── ФРАГМЕНТ ТЕКСТА ──
В авторских комментариях к "Прокляты и убиты" потрясает захлеб желчью, злостью, отчаянием. Слова - как гвозди в гробовую крышку: "...Ничего грязней, кровавей, жестче, натуралистичней прошедшей войны на свете не бывало". Ничего целомудреннее, мягче, спокойнее и эстетичнее спектакля Виктора Рыжакова в МХТ и представить себе нельзя. Это не хорошо и не дурно - таков замысел. Странное на первый взгляд жанровое обозначение - "Несостоявшийся концерт" - объясняется, как говорят, сугубо бытовым фактом. "Прокляты и убиты" готовились еще к юбилею Победы. Поразмыслив, премьеру решили отложить: уж больно непраздничная вещь. Сделанный к 9 Мая "Реквием" Кирилла Серебренникова в МХТ сочли более жизнеутверждающим...
Собственно, концерт "Прокляты и убиты" напоминают мало. Скорее, их можно назвать музыкально-хореографической композицией. С одной стороны, слаженный хор в два десятка голосов исполняет то "В лесу прифронтовом", то слегка перефразированную "Балалаечку" Михаила Анчарова ("Песенка про психа из больницы имени Ганнушкина, который не отдавал санитарам свою пограничную фуражку"). А также - "Я встретил Вас", "Пора молодцу жениться". Под занавес (отсутствующий) - "На сопках Маньчжурии". На бис - вдруг битловскую "Becаuse the world is round". Поют хорошо. Сами знают, что хорошо. Кокетничают по-ученически приобретенным в Школе-студии МХАТ умением.
───
◆ **ЗАДАНИЕ 1**:
Какое жанровое обозначение носит спектакль, согласно фрагменту о спектакле «Прокляты и убиты»?
◆ **ЗАДАНИЕ 2**:
Процитируйте фрагмент о спектакле «Прокляты и убиты» от слов «В авторских комментариях» до слов «сочли более жизнеутверждающим...» включительно.
◆ **ЗАДАНИЕ 3**:
Продолжите фрагмент о спектакле «Прокляты и убиты», начиная сразу после его последнего предложения.
── СТРОКИ ДАННЫХ ──
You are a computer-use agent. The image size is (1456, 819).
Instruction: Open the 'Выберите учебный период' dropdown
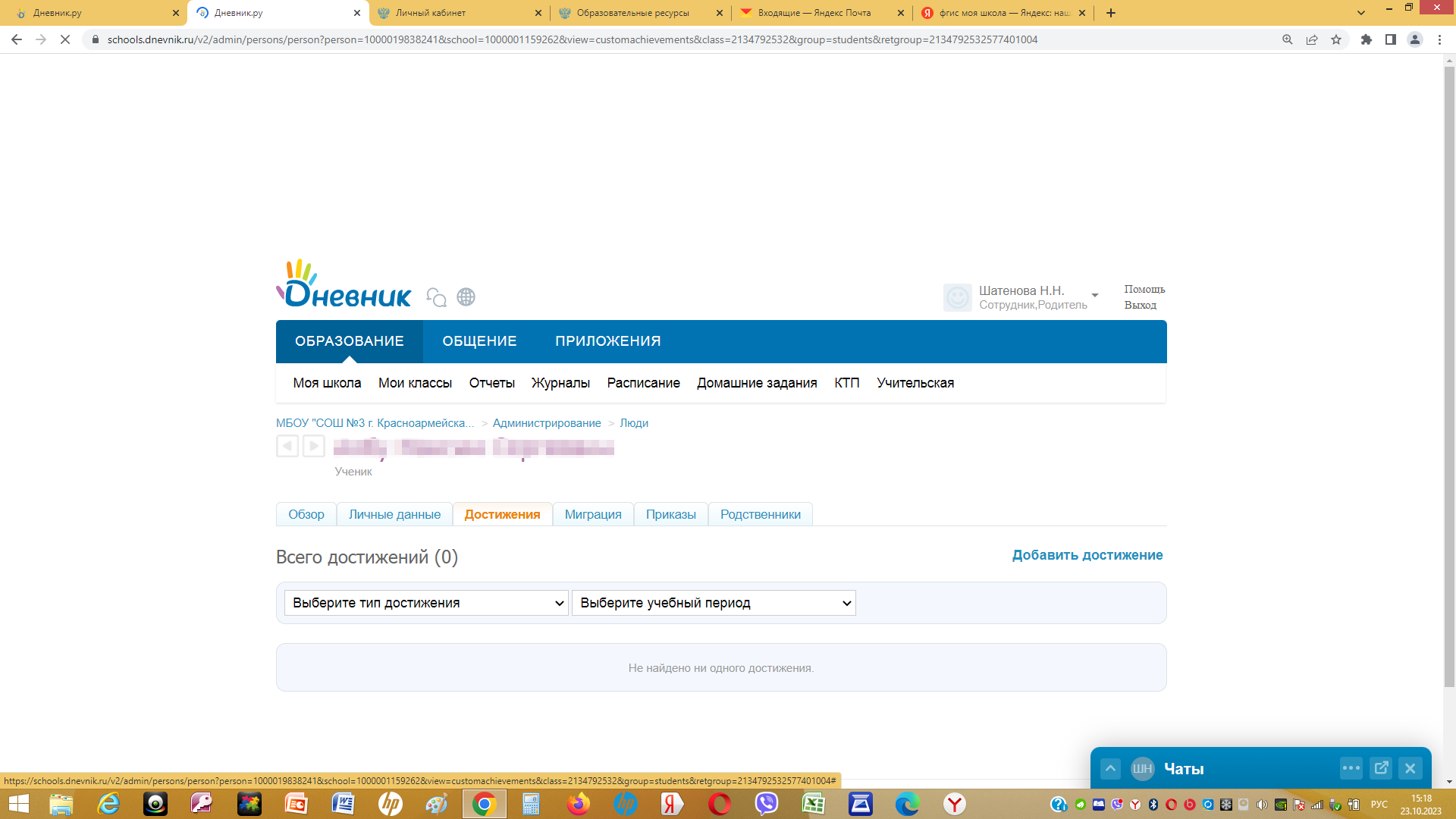713,603
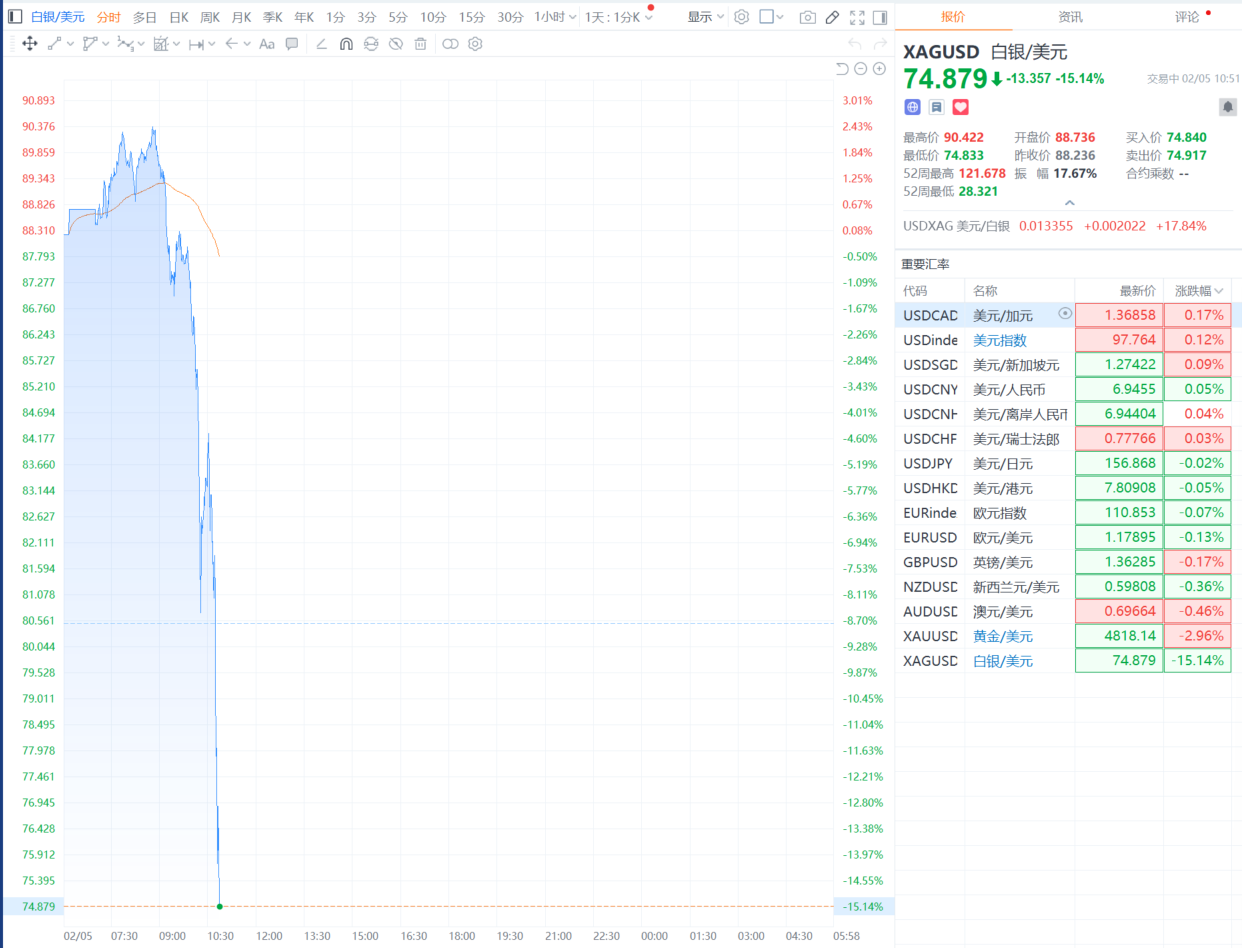Enter fullscreen chart mode
This screenshot has height=948, width=1242.
pos(857,17)
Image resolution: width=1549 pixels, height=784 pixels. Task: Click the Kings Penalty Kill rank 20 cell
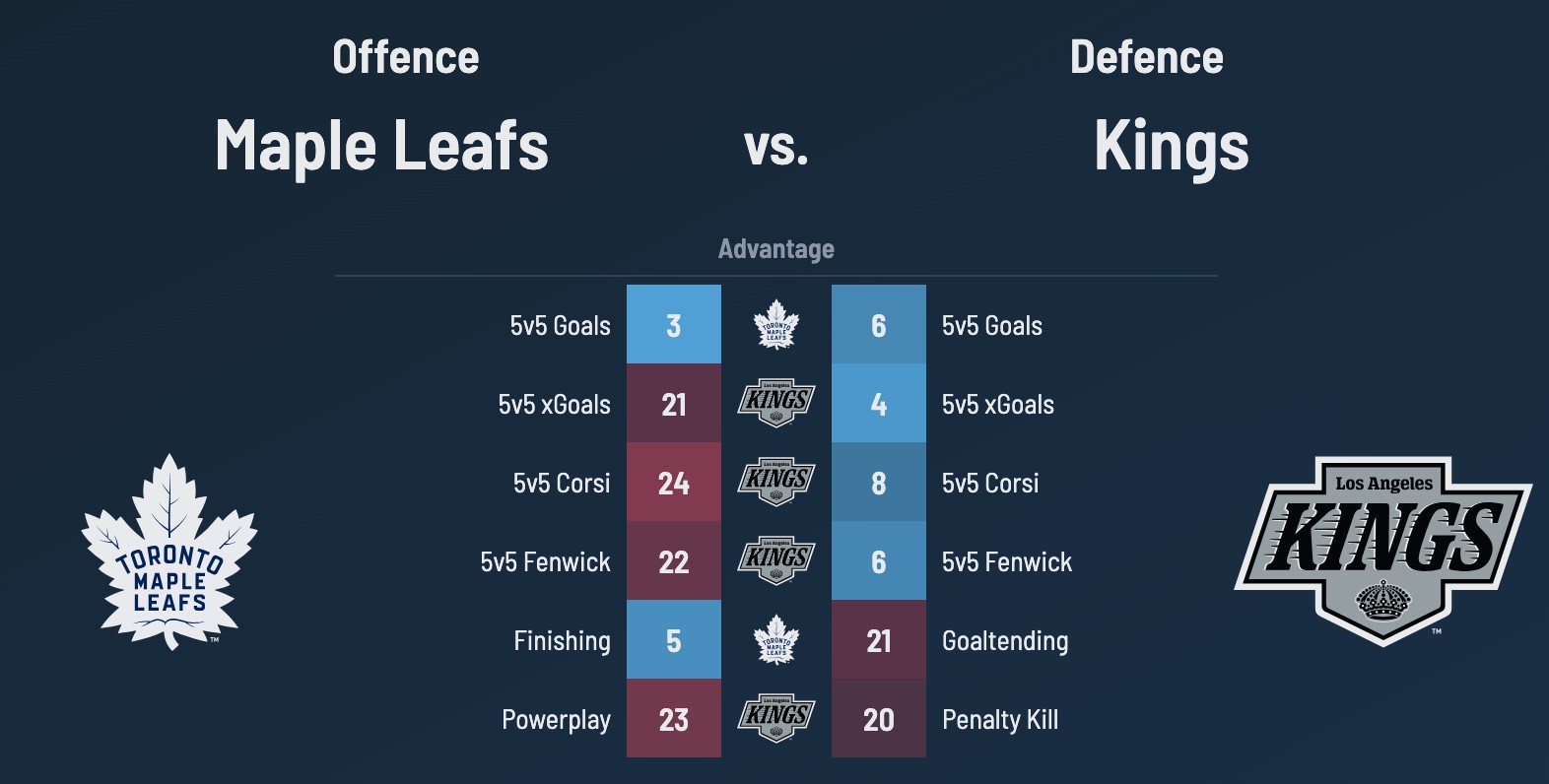click(879, 719)
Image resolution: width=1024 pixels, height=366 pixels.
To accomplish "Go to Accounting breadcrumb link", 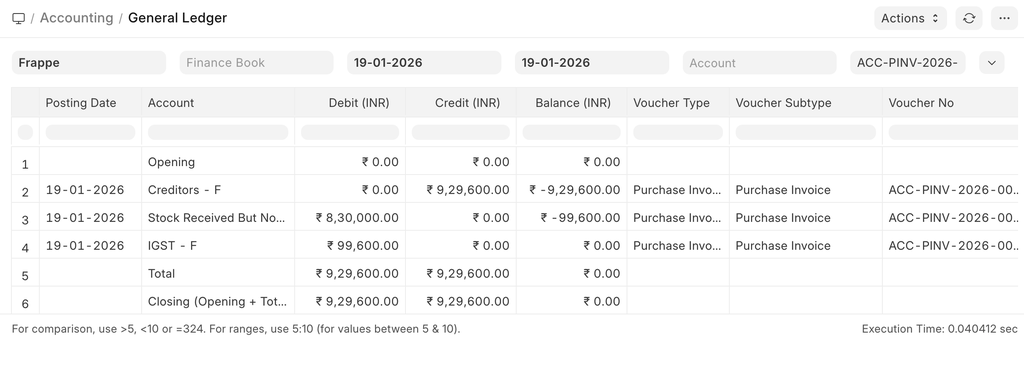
───
◆ **ОЖИДАЕМЫЙ ОТВЕТ 1**:
«Несостоявшийся концерт».

◆ **ОЖИДАЕМЫЙ ОТВЕТ 2**:
В авторских комментариях к "Прокляты и убиты" потрясает захлеб желчью, злостью, отчаянием. Слова - как гвозди в гробовую крышку: "...Ничего грязней, кровавей, жестче, натуралистичней прошедшей войны на свете не бывало". Ничего целомудреннее, мягче, спокойнее и эстетичнее спектакля Виктора Рыжакова в МХТ и представить себе нельзя. Это не хорошо и не дурно - таков замысел. Странное на первый взгляд жанровое обозначение - "Несостоявшийся концерт" - объясняется, как говорят, сугубо бытовым фактом. "Прокляты и убиты" готовились еще к юбилею Победы. Поразмыслив, премьеру решили отложить: уж больно непраздничная вещь. Сделанный к 9 Мая "Реквием" Кирилла Серебренникова в МХТ сочли более жизнеутверждающим...

◆ **ОЖИДАЕМЫЙ ОТВЕТ 3**:
С другой стороны - главный упор в режиссуре сделан на пластику. Невеликий дощатый помост становится ареной (плацдармом) для многочисленных перестроений, гимнастических пирамид и акробатических этюдов.
Сцендвижения в спектакле много. Гораздо больше, к сожалению, чем сценчувства. Группу новобранцев даже заворачивают в целлофан, как будто перед нами не драма в Художественном театре, а "Creation" Анжелена Прельжокажа в Большом. Хореография войны (если можно так обозначить главный режиссерский прием) достигает кульминации, когда начальник политотдела Мусенок натурально исполняет па-де-де "Наши доблестные войска...". Впрочем, Мусенок в этом спектакле объединен и с невеждой капитаном Мельниковым, и с майором-карателем. Эдакий собирательный образ ненавистных Астафьеву начальников, воюющих исключительно языком, а оружие направляющих против собственных солдат - совсем еще мальчишек, 1924 года рождения. Значит, к 42-му, когда действие происходит, героям по восемнадцать лет...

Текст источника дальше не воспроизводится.